The Court separately concluded that Porter's preliminary-hearing testimony could constitutionally be used as substantive evidence, Porter having testified under oath, Green having been represented by counsel, and Green's counsel having extensively cross-examined Porter. The Court reasoned that such an opportunity for cross-examination substantially served the purposes of the Confrontation Clause, noting that prior testimony obtained under comparable circumstances could be admitted if a witness later became unavailable. That Porter actually appeared at the subsequent trial did not require a different result, as it would be an anomaly to permit introduction of his preliminary-hearing testimony if he were unavailable, while prohibiting its use where the state had produced him at trial, thereby making him available for further cross-examination.

The Court chose not to resolve the separate question presented by Porter's statement to Officer Wade. Porter having professed an inability at trial to remember the underlying events, the Court left it to the California courts the initial determination whether Porters claimed memory loss had so impaired Green's ability to cross-examine him that admission of Wade's account presented a different constitutional problem.

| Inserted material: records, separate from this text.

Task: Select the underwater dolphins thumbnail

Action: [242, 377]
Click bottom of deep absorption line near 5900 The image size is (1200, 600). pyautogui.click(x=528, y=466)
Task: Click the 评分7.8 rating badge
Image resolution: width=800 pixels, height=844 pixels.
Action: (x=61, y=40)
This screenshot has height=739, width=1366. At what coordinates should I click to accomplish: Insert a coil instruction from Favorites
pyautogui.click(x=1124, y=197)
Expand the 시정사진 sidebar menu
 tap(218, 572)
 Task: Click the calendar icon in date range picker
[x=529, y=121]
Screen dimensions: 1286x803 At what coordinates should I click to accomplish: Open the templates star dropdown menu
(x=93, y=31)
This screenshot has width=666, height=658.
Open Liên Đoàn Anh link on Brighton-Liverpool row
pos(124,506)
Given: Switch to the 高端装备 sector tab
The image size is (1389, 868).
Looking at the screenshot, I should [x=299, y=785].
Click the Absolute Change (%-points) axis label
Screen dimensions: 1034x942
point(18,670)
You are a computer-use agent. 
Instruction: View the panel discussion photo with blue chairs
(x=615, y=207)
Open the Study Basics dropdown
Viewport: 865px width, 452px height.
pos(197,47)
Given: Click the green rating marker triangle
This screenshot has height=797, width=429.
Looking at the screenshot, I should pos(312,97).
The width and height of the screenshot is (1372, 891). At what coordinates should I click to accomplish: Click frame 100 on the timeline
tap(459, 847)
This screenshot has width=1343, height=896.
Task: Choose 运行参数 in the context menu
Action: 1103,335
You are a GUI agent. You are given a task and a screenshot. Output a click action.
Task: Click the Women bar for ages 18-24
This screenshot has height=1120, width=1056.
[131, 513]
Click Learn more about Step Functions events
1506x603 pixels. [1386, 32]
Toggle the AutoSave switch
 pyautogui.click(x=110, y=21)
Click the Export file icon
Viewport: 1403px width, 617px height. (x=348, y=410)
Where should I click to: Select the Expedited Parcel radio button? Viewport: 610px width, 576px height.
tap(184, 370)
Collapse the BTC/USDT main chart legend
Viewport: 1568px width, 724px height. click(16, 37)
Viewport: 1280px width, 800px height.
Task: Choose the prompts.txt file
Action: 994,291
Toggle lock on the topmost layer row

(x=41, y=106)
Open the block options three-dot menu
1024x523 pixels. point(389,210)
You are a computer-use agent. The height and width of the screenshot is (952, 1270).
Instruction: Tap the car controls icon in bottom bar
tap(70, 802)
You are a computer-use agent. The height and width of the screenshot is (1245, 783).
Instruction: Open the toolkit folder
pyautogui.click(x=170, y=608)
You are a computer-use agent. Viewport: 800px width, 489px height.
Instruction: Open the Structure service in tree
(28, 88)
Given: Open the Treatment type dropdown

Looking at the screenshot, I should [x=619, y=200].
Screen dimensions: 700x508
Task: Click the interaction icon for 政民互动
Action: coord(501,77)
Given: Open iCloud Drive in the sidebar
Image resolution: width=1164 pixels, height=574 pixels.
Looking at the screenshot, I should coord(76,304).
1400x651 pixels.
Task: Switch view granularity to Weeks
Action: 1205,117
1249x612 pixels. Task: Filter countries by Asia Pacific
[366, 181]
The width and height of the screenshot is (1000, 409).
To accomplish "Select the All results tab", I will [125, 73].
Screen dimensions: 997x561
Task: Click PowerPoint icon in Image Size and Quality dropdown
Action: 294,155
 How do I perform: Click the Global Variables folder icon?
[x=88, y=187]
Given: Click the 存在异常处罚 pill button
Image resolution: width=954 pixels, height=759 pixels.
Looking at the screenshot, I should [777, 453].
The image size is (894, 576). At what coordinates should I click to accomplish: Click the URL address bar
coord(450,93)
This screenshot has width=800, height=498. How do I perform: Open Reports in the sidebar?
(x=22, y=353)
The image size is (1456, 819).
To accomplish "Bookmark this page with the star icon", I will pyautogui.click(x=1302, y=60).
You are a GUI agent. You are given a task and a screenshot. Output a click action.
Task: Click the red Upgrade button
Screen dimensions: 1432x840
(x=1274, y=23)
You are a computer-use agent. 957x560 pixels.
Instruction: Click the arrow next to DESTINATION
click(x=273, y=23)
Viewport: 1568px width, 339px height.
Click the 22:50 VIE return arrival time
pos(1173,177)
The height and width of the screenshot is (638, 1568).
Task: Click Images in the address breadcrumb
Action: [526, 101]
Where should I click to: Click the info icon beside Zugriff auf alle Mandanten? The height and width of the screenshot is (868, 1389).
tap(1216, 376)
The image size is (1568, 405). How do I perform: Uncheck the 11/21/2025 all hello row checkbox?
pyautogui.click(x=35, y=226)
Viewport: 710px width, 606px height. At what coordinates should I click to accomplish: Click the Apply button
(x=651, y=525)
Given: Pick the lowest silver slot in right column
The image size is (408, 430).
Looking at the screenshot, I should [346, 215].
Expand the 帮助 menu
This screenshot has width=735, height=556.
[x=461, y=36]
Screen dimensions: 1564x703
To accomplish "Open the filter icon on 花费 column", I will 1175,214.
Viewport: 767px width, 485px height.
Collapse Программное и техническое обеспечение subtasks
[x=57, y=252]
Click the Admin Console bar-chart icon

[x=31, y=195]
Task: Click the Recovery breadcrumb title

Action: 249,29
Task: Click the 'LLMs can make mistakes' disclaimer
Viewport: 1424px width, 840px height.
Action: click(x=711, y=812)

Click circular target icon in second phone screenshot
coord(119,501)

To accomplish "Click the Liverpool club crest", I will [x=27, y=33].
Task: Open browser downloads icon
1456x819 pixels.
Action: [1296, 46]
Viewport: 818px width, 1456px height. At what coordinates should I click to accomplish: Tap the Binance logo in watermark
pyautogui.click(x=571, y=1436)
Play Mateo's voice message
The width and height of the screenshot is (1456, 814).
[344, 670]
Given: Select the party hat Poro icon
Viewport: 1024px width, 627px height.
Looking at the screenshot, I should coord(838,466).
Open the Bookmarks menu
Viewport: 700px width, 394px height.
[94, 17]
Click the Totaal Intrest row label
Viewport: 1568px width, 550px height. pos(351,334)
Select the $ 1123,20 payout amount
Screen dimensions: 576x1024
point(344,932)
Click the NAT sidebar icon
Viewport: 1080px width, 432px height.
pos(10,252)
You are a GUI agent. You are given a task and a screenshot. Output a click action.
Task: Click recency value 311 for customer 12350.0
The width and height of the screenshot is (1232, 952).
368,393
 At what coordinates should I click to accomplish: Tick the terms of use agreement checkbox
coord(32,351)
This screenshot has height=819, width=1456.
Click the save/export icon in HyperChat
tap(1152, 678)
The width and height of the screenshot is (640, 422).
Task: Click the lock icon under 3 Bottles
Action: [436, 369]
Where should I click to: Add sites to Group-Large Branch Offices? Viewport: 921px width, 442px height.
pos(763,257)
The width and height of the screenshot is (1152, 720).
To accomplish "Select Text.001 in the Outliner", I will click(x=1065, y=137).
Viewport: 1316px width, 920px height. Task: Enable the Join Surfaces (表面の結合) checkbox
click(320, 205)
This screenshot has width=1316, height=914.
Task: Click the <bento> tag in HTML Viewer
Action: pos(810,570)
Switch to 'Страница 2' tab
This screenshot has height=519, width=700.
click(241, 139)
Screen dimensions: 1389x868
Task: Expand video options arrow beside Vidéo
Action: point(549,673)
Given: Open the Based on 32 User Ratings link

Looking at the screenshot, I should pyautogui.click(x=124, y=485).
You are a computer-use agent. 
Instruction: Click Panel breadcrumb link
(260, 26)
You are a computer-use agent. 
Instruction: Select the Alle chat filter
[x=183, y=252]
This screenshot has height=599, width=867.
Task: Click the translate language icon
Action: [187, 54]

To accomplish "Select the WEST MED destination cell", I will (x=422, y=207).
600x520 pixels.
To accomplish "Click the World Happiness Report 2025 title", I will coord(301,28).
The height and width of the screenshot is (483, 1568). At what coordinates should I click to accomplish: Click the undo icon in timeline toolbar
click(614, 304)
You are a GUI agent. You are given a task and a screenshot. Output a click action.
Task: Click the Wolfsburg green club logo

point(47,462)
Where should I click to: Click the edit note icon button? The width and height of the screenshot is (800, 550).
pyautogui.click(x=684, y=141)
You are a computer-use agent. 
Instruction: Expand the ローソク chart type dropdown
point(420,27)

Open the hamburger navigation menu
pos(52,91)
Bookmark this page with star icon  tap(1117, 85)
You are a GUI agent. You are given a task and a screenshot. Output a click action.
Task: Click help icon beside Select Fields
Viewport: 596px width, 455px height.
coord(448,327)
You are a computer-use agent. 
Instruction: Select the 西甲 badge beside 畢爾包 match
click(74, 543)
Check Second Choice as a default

On remand from the Supreme Court, the Supreme Court of California addressed Porter's asserted loss of memory and concluded that admission of Officer Wade's testimony on Porter's earlier statement did not violate the Confrontation Clause. The Supreme Court later reaffirmed the central holding of Green in Crawford v. Washington (2004), stating that where a declarant appears for cross-examination at trial, the Confrontation Clause does not restrict the use of the declarant's prior testimonial statements. The implications of the case for a witness claiming to have had a loss of memory were examined by legal scholar Michael H. Graham in a 1978 Texas Law Review article.

==Dissent==
Justice William J. Brennan Jr., dissenting, argued that neither Porter's statement to Officer Wade nor his preliminary-hearing testimony should have been admitted as substantive evidence. Because Porter had claimed at trial that he could not remember the relevant events, Brennan reasoned that Green could not meaningfully cross-examine him concerning the substance of his earlier accounts. Brennan further contended that cross-examination at a preliminary hearing could not substitute for confrontation at trial because the two proceedings served different purposes. The purpose of the preliminary hearing was to determine probable cause, rather than guilt, and defense counsel therefore had both less reason and less opportunity to conduct the kind of searching cross-examination that would be appropriate at trial.